The last issue for decision is whether to make public the name of the Bank. In general, a number of factors are considered in the exercise of my discretion under section 31 of the Act, including the egregiousness of the financial institution’s actions or inactions, its willingness to assume responsibility for the breach and to compensate the affected consumers, the impact of the breach on consumers and on consumer confidence, and the deterrence effect. I also look at the degree of collaboration shown to FCAC throughout the investigative process and the regulated entity’s commitment to improving its management of risks against future breaches.

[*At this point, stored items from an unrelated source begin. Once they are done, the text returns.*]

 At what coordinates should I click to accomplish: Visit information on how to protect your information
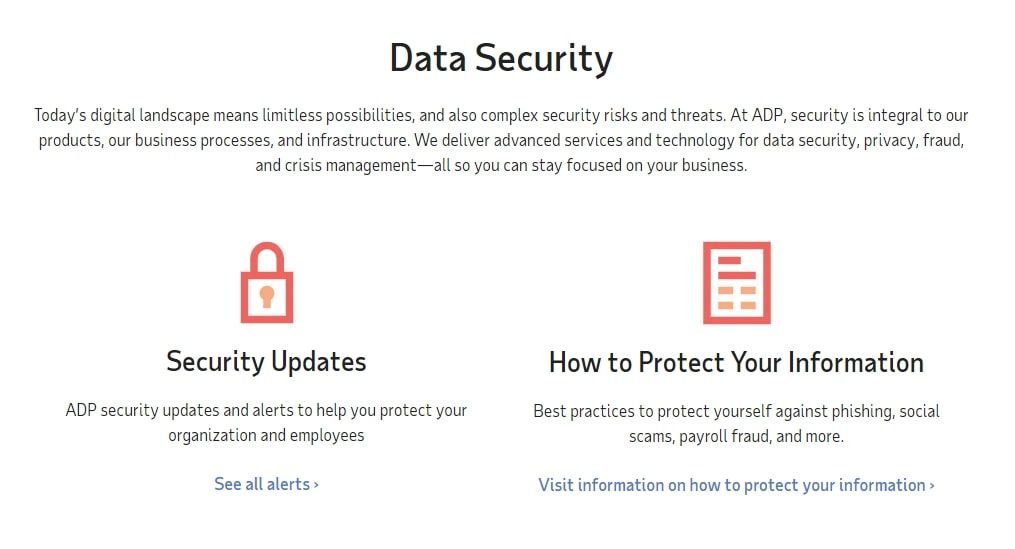(732, 485)
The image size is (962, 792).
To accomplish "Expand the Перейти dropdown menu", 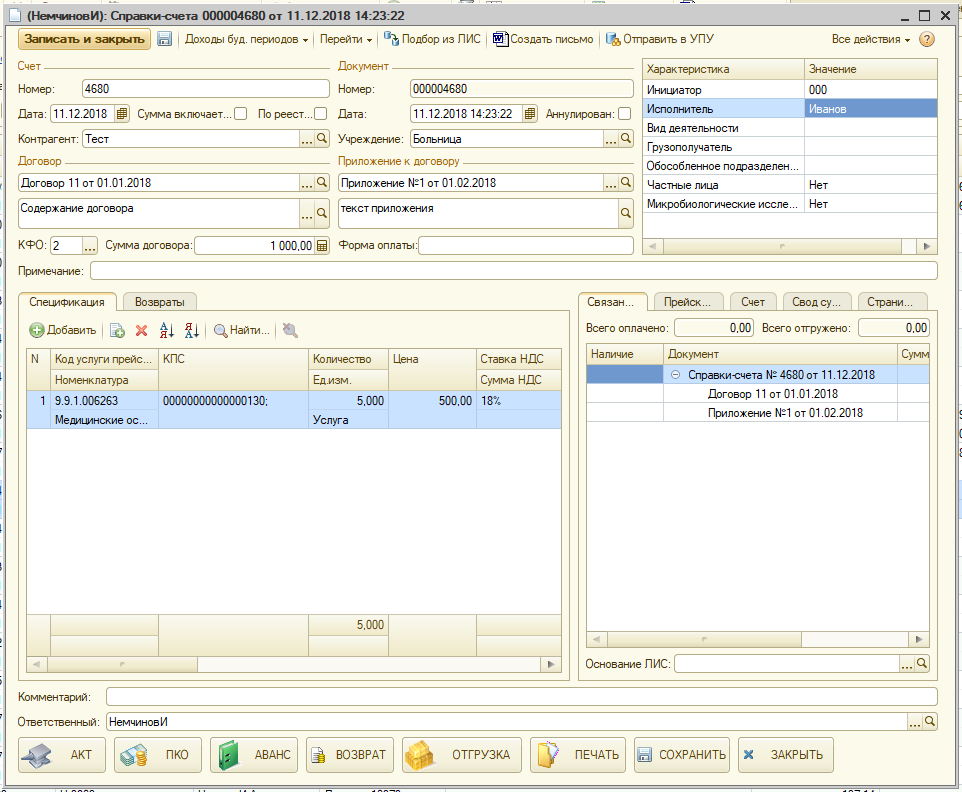I will click(x=345, y=40).
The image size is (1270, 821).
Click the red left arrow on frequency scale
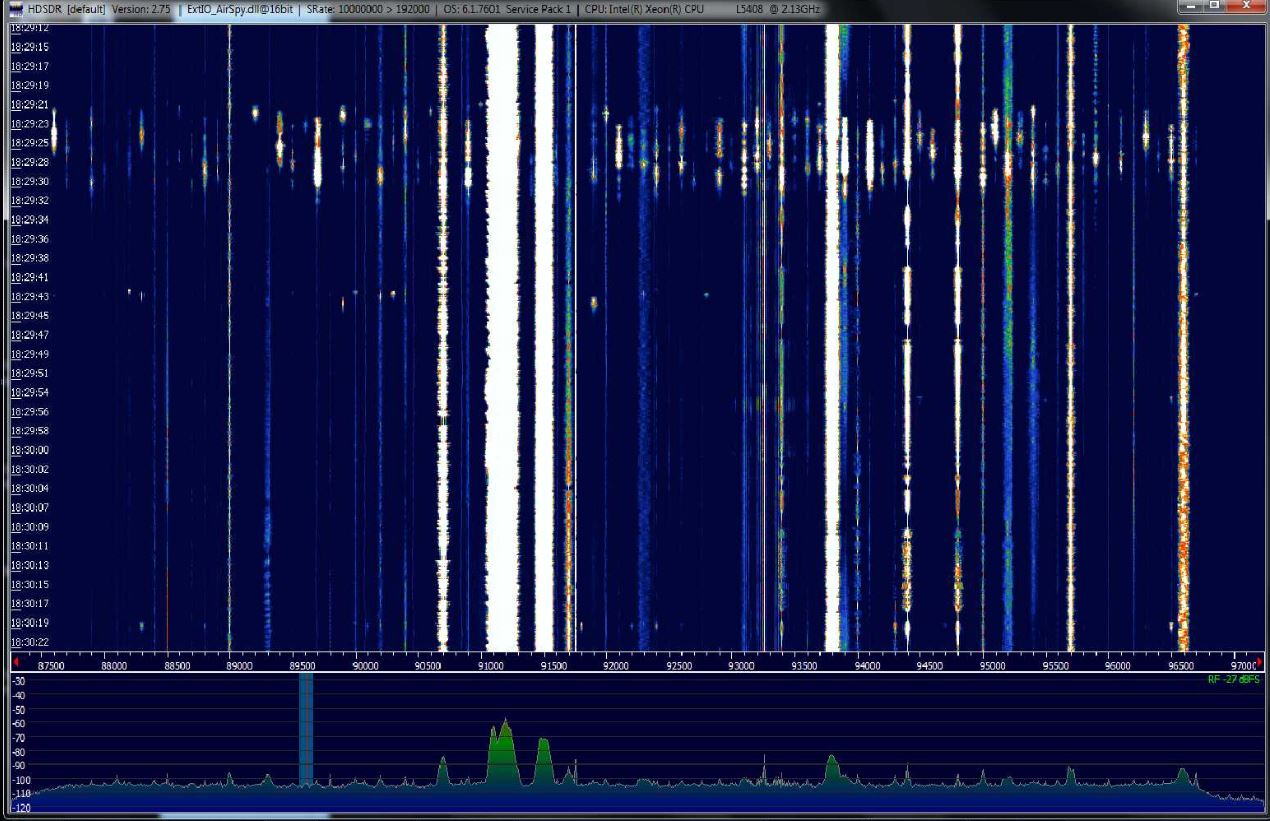tap(16, 663)
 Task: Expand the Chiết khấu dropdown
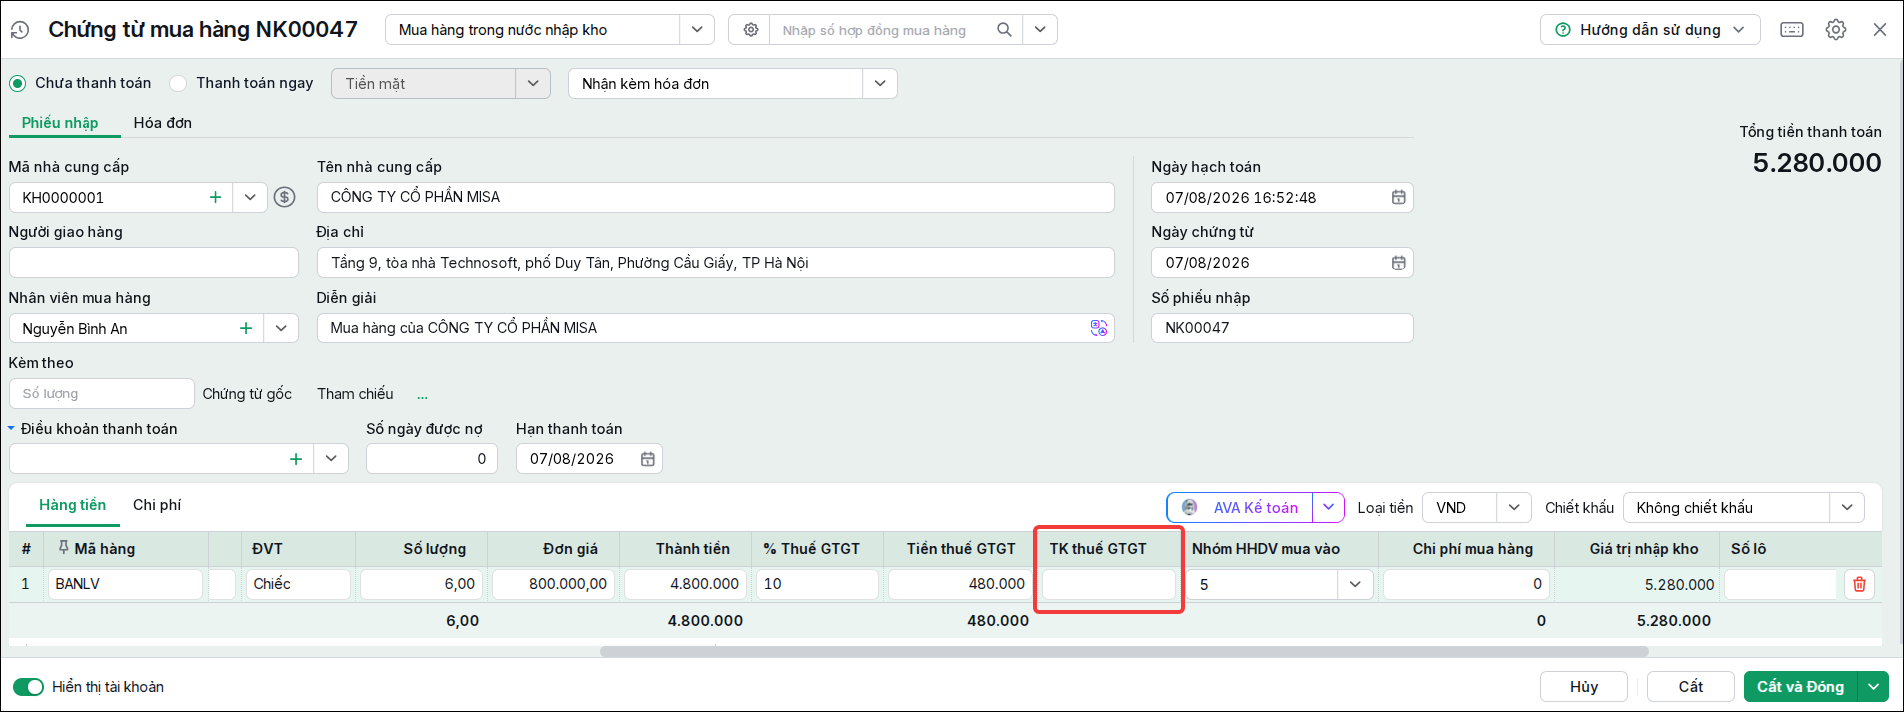[1847, 508]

In its Representations, the Bank requests that it not be named on the basis there is a risk of significant damage to its reputation. The Bank argues that the perception in the eyes of its existing and prospective customers and business partners is crucial to the sustainable operation of its business and notes that it relies greatly on the public trust and its reputation in the financial marketplace. It considers that it took active steps to investigate the customer-reported deficiencies, collaborated throughout FCAC’s investigative process and took full responsibility for the breaches, including through careful remedial measures and monetary compensation.
I accept the Bank’s argument that it relies greatly on its public trust and reputation in the financial marketplace, and find that this proceeding serves as sufficient deterrence to motivate the Bank to bolster its efforts to deliver more properly on its stated commitment to having a robust and effective compliance program. For these reasons, I conclude that it is appropriate to not make public the Bank’s name in relation to the two violations in this case. However, I expect further non-compliance by the Bank to attract a less favourable result in the future, as I will have a basis to question its assertions with respect to the value and the importance it places on its compliance obligations.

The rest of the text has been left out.